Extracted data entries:
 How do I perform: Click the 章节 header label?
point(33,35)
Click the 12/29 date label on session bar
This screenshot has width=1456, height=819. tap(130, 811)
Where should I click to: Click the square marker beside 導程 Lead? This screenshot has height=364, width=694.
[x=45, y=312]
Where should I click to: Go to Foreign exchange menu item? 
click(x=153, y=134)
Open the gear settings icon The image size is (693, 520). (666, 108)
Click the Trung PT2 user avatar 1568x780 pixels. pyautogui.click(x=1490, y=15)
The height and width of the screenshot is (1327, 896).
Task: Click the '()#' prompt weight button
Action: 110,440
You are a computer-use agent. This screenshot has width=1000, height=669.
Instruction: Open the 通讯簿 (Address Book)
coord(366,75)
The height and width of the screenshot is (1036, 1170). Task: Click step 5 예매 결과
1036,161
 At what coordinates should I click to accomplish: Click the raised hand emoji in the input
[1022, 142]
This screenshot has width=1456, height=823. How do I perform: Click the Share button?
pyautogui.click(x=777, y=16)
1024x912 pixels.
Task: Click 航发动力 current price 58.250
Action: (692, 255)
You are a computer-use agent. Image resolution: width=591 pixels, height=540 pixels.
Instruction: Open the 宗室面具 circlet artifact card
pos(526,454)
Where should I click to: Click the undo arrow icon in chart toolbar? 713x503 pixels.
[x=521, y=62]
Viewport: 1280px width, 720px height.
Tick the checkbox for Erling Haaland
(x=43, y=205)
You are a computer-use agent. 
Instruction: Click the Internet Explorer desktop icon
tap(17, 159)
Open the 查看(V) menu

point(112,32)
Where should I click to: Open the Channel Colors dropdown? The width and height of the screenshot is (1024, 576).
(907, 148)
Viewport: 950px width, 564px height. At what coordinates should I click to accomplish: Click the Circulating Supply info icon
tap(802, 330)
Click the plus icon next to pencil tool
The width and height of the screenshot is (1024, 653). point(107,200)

Stated problem
Copy all of the lines above word for word.

Full answer
 How do I perform: Click the 章节 header label?
point(33,35)
Click the 12/29 date label on session bar
This screenshot has width=1456, height=819. tap(130, 811)
Where should I click to: Click the square marker beside 導程 Lead? This screenshot has height=364, width=694.
[x=45, y=312]
Where should I click to: Go to Foreign exchange menu item? 
click(x=153, y=134)
Open the gear settings icon The image size is (693, 520). (666, 108)
Click the Trung PT2 user avatar 1568x780 pixels. pyautogui.click(x=1490, y=15)
The height and width of the screenshot is (1327, 896).
Task: Click the '()#' prompt weight button
Action: 110,440
You are a computer-use agent. This screenshot has width=1000, height=669.
Instruction: Open the 通讯簿 (Address Book)
coord(366,75)
The height and width of the screenshot is (1036, 1170). Task: Click step 5 예매 결과
1036,161
 At what coordinates should I click to accomplish: Click the raised hand emoji in the input
[1022, 142]
This screenshot has width=1456, height=823. How do I perform: Click the Share button?
pyautogui.click(x=777, y=16)
1024x912 pixels.
Task: Click 航发动力 current price 58.250
Action: (692, 255)
You are a computer-use agent. Image resolution: width=591 pixels, height=540 pixels.
Instruction: Open the 宗室面具 circlet artifact card
pos(526,454)
Where should I click to: Click the undo arrow icon in chart toolbar? 713x503 pixels.
[x=521, y=62]
Viewport: 1280px width, 720px height.
Tick the checkbox for Erling Haaland
(x=43, y=205)
You are a computer-use agent. 
Instruction: Click the Internet Explorer desktop icon
tap(17, 159)
Open the 查看(V) menu

point(112,32)
Where should I click to: Open the Channel Colors dropdown? The width and height of the screenshot is (1024, 576).
(907, 148)
Viewport: 950px width, 564px height. At what coordinates should I click to accomplish: Click the Circulating Supply info icon
tap(802, 330)
Click the plus icon next to pencil tool
The width and height of the screenshot is (1024, 653). point(107,200)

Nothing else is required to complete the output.